S2 Table. Parameter values for the model in S1 Table.

Nominal values for the kinetic parameters are shown below, as published in Hirota et al., 2012 [28].

(PDF)

S3 Table. Simple model of transcription-translation oscillations with intrinsic and extrinsic noise.

A model with both intrinsic and extrinsic noise, developed to examine the effect of each noise source on population-level amplitudes. Intrinsic noise is generated by simulating the solution stochastically using GillesPy. Extrinsic noise is generated by varying the free-running period, t _c. Equations adapted from [35].

(PDF)

S4 Table. Multivariable linear regression results.

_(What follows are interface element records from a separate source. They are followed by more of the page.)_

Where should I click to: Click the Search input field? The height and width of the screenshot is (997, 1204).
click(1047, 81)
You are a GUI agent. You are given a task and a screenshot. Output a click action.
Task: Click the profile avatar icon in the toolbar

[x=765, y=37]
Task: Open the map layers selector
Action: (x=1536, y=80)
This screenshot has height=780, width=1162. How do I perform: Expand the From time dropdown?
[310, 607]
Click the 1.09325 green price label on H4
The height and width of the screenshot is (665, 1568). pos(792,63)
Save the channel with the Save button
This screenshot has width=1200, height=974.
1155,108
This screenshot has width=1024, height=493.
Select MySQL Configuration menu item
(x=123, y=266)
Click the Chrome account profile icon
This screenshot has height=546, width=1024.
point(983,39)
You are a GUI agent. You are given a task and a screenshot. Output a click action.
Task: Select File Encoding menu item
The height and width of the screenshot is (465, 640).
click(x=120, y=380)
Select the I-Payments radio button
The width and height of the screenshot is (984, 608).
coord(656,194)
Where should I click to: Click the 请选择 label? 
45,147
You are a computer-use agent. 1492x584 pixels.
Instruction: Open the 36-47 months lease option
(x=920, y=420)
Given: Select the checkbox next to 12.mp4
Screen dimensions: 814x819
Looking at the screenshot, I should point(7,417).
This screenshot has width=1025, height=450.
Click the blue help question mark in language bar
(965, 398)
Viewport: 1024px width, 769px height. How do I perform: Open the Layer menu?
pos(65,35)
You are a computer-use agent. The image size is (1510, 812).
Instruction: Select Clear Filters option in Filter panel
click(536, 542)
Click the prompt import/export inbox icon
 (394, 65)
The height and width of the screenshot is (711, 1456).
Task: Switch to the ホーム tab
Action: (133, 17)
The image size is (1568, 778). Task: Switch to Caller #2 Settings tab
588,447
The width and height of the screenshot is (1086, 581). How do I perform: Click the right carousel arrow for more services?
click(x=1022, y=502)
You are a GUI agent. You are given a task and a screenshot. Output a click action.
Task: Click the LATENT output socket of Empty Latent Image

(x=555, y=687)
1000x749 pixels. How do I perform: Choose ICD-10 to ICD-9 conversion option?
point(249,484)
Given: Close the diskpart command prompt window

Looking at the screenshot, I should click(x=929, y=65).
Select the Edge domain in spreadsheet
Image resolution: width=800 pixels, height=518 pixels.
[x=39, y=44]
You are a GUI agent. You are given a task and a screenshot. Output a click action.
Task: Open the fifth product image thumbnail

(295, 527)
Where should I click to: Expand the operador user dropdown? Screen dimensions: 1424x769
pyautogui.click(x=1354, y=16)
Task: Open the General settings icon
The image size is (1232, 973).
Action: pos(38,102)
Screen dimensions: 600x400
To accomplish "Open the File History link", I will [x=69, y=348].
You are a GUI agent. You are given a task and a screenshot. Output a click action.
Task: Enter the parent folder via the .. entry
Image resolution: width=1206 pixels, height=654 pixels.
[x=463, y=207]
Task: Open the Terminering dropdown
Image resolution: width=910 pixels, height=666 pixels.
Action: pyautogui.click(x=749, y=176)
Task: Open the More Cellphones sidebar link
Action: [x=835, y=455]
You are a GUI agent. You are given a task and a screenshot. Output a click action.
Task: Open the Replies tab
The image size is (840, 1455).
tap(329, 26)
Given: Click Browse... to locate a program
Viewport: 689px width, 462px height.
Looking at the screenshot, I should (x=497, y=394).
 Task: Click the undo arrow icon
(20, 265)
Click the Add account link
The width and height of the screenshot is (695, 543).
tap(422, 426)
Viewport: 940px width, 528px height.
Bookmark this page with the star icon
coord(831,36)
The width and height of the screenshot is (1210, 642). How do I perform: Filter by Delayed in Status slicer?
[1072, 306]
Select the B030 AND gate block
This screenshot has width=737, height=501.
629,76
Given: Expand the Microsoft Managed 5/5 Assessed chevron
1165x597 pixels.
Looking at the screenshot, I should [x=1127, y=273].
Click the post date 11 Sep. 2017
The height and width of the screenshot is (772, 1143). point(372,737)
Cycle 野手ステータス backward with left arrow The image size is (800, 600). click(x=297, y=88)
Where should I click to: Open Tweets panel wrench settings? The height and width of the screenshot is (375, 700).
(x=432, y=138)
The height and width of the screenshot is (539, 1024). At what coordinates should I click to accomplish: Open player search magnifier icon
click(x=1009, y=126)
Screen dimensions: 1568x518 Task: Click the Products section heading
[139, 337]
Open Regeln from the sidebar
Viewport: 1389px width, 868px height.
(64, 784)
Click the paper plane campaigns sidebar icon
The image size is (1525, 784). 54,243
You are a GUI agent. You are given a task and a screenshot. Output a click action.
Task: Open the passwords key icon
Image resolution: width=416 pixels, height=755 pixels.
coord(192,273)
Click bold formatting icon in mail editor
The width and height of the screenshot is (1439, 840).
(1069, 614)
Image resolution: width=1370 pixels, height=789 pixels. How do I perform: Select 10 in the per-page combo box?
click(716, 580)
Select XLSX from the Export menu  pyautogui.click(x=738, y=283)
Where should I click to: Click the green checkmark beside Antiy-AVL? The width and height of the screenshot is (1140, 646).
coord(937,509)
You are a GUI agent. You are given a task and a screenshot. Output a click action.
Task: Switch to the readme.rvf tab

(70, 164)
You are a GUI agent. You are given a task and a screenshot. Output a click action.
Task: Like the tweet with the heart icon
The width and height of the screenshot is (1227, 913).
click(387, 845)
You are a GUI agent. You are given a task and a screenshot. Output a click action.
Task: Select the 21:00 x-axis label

Fit statistics that demonstrate the effect of each other fitted parameter on damping rate. Of particular note is the perturbation type categorical variable, which demonstrates that the presence of siRNA perturbation increases damping rate on average, controlling for changes in other variables. Higher amplitude is also correlated with higher damping rate. However, in total damping rate is poorly predicted by the other fitted variables (R ² = 0.169), indicating it describes an independent oscillatory feature.

(PDF)

Data Availability

All experimental data used in this study are already available from the supplemental info of the original manuscripts. All computer codes used to generate the figures and perform statistical analyses are available online at https://github.com/pstjohn/decay-methods.

Funding Statement

This work was supported by the National Institutes of Health/National Institute of General Medical Sciences (nih.gov) under award number 1R01GM096873-01 to FJD, and by the Institute for Collaborative Biotechnologies (icb.ucsb.edu) through grant W911NF-09-0001 to FJD from the U.S. Army Research Office. The content of the information does not necessarily reflect the position or the policy of the Government, and no official endorsement should be inferred. The funders had no role in study design, data collection and analysis, decision to publish, or preparation of the manuscript.